Could you copy out the part of the creed text that opens with "Except that in" and closes with "and the Son.", swapping "Episcopal" for "Anglican"?

**Text**
START
Habeas Corpus
From my earliest days I learned in church to recite the creed. In my tradition it was the Apostles Creed. I learned to recite it before I had any clue about the meaning of the words or phrases. I learned and loved the cadences of the creed, and felt solidarity with all those who made the same recital, who were no doubt also without many clues about its meaning. Of course the creed finishes with the strong affirmation of the work of the Holy Spirit who is free to violate all of our categories of explanation:
I believe in the Holy Spirit,
the holy catholic church,
the forgiveness of sins,
the resurrection of the body,
and the life everlasting. Amen.
Except that in our vigilant anti-catholicism we refused to say the word “catholic” even in lower case, and instead said, “the one holy universal Christian Church,” our cumbersome euphemism for the word, “catholic.” And of course it is not different in the Nicene Creed that I learned to recite and love in my adult Episcopal years. The ending of the creed is different and perhaps more carefully nuanced, but much the same in essentials:
We believe in the Holy Spirit, the Lord, the giver of life,
Who proceeds from the Father and the Son.
END
**Information provided**
START
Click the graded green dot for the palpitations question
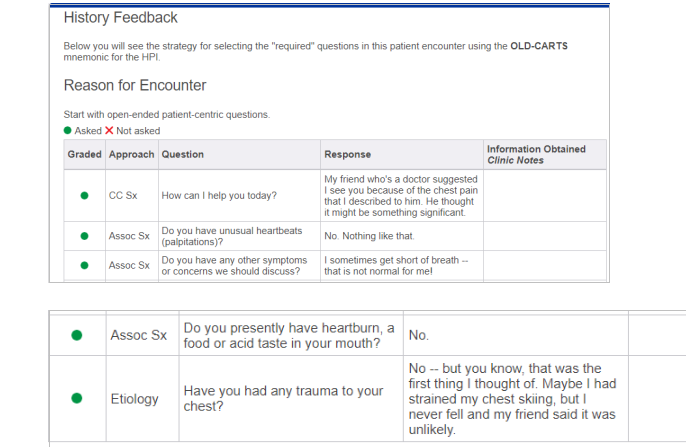Viewport: 686px width, 447px height. point(84,236)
END
**The result**
Except that in our vigilant anti-catholicism we refused to say the word “catholic” even in lower case, and instead said, “the one holy universal Christian Church,” our cumbersome euphemism for the word, “catholic.” And of course it is not different in the Nicene Creed that I learned to recite and love in my adult Anglican years. The ending of the creed is different and perhaps more carefully nuanced, but much the same in essentials:
We believe in the Holy Spirit, the Lord, the giver of life,
Who proceeds from the Father and the Son.